#### [Questions]
A - Translate this sentence from the passage about the hospital diorama into Spanish: "Light’s diorama idea echoes the traditional dioramas often seen in natural history museums – and also had a practical purpose."
B - Decide whether each statement agrees with the passage about the hospital diorama. Answer yes or no for each, and quote the words that decide it.
(i) Light spent a couple of days with the team the week before lockdown.
(ii) The research project is due to end in March 2023.
(iii) Light prefers that people not touch her work.
C - According to the passage about the hospital diorama, what did Light use to form the glass surfaces and textures of the sculpture?

#### [Source text]
Light says it was a particular privilege to visit Beales and his team at work, even if it was at a point when the spread of coronavirus across the UK was causing increasing alarm and worry.
“One of the really exciting things for me was to visit the labs,” she says. “It was a great opportunity to have first-hand access to things as they are developing. I spent a couple of days with Paul and the team the week before lockdown. At that point, we were all a bit cat on a hot tin roof as we didn’t know what was happening. In labs, there is already a great handwashing culture as it is so there was a lot of that and singing Happy Birthday to yourself. I took away so much from it.”
Light’s diorama idea echoes the traditional dioramas often seen in natural history museums – and also had a practical purpose.
“One of the inspirations for creating a diorama was that the artwork will be located in a hospital,” she explains. “It’s important to have an artwork that can be easily cleaned, so we knew early on – even before Covid – that we wanted to create a piece that would be inside a cabinet. The idea of a diorama grew from there.”
She used a kiln to form the glass surfaces and textures that make-up the sculpture, while aspects of the team’s research were also incorporated into the backdrop.
Light had been hoping to make return visits to Leeds as her artwork progressed but most of the continued collaboration had to take place over Zoom – a situation she admits had its drawbacks. “You can’t look at things over Zoom in the same way you can in real life and you lose everything about the materiality of something,” she says. “One of the things that is really important in making 3D artwork is I like it to be tactile. I’m really happy for people to touch my work.”
As in so many walks of life, the challenges caused by Covid did not end at a just a greater reliance on Zoom calls.
The three-and-a-half year research project is currently due to end in March 2022 but because their lab was closed for six months due to the pandemic, Dr Beales says they are likely to apply for an extension. And while it was originally envisioned that the artwork could be in place in the hospital atrium in early autumn last year, that has not proved possible to date due to Covid-related restrictions.

Pixel coordinate grounding data

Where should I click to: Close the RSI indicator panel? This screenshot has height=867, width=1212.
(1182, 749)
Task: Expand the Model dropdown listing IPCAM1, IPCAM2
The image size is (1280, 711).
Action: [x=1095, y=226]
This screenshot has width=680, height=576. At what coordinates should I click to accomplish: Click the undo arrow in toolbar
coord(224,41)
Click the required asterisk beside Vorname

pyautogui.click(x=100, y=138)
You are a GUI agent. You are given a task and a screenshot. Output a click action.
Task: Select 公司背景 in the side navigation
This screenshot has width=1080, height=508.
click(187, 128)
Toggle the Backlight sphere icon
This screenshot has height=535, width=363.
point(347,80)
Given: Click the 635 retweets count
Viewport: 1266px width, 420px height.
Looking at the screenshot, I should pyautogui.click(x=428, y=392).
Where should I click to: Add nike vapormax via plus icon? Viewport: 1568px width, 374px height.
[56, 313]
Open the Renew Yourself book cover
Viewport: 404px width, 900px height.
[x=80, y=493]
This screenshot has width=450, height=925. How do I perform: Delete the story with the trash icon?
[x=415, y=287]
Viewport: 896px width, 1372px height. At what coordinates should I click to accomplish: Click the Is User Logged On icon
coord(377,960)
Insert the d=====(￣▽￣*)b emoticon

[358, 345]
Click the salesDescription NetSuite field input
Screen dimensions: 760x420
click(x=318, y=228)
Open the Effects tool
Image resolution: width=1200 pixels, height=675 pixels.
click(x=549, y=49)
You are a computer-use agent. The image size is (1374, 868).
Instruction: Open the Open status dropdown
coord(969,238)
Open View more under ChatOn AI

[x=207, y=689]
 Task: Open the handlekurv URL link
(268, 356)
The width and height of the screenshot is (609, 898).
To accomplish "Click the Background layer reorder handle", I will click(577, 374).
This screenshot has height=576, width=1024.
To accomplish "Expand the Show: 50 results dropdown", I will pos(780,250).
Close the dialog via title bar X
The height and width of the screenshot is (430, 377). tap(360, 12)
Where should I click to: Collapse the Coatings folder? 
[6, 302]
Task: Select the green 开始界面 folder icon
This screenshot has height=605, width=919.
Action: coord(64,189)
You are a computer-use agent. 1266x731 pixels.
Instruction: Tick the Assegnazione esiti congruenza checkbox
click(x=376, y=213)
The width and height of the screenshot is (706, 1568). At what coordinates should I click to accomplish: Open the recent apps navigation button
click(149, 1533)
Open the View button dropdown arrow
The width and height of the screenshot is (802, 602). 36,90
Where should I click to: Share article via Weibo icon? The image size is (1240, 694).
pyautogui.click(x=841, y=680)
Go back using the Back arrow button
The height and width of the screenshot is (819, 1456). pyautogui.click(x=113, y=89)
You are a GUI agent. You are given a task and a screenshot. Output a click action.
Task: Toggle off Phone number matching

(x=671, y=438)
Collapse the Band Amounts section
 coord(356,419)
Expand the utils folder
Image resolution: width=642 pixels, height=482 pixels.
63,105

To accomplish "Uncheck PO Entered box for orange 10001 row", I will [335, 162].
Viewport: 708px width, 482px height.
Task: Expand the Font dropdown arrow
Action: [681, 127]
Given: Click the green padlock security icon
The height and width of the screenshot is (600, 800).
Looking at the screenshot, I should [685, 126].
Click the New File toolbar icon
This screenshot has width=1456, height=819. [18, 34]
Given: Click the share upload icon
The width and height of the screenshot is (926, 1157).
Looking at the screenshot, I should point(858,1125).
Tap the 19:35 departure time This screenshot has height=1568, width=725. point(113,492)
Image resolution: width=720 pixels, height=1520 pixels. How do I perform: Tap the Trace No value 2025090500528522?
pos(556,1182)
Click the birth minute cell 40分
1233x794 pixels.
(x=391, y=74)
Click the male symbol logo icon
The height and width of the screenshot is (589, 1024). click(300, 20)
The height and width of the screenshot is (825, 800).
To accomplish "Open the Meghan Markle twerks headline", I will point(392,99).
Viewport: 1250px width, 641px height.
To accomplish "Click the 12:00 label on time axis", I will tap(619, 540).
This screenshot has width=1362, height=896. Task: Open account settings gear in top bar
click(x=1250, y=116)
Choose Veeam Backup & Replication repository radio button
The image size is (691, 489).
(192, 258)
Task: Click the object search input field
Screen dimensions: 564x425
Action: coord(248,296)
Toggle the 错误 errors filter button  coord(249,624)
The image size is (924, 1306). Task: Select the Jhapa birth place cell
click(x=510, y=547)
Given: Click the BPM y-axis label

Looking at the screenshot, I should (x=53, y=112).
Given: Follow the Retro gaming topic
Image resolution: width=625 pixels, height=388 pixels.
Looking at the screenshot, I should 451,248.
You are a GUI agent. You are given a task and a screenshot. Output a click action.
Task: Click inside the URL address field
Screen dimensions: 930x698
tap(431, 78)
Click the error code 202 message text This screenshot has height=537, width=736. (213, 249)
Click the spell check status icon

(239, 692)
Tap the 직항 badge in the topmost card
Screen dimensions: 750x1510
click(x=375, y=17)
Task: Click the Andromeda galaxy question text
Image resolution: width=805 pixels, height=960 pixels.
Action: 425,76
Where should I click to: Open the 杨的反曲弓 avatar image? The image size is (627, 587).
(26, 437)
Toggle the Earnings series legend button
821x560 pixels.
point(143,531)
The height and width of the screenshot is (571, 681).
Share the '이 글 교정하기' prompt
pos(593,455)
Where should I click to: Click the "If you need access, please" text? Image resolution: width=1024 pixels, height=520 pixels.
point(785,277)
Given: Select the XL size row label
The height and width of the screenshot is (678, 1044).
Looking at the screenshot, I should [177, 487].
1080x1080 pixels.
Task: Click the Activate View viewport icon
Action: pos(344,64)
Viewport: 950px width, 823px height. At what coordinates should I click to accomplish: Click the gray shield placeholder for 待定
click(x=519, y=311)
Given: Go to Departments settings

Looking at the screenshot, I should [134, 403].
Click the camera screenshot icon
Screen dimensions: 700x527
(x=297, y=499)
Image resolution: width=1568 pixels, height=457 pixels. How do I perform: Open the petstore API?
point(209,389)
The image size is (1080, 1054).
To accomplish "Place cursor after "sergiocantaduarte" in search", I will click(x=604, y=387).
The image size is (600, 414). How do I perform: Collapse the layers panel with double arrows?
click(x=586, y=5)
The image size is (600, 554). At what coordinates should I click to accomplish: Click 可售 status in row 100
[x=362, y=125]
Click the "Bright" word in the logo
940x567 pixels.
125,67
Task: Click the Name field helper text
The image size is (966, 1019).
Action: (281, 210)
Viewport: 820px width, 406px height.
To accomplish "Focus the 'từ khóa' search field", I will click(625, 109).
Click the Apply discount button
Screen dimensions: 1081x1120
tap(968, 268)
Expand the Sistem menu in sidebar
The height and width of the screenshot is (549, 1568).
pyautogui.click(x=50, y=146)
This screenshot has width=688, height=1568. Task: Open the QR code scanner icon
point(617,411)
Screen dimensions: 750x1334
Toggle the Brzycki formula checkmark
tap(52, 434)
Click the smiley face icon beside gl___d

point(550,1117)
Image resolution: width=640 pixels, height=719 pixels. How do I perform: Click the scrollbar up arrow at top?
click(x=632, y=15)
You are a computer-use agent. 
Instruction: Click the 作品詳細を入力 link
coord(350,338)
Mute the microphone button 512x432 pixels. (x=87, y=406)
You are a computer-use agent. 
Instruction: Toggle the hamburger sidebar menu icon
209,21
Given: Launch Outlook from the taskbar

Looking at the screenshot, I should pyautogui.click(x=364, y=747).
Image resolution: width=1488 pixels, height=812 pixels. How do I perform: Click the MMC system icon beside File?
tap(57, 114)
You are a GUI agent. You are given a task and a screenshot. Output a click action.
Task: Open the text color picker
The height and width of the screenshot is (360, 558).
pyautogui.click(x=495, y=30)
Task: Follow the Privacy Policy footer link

#### [Solved problems]
A - La idea del diorama de Light evoca los dioramas tradicionales que suelen verse en los museos de historia natural, y además tenía un propósito práctico.

B -
(i) Yes: "I spent a couple of days with Paul and the team the week before lockdown."
(ii) No: "The three-and-a-half year research project is currently due to end in March 2022"
(iii) No: "I’m really happy for people to touch my work."

C - A kiln.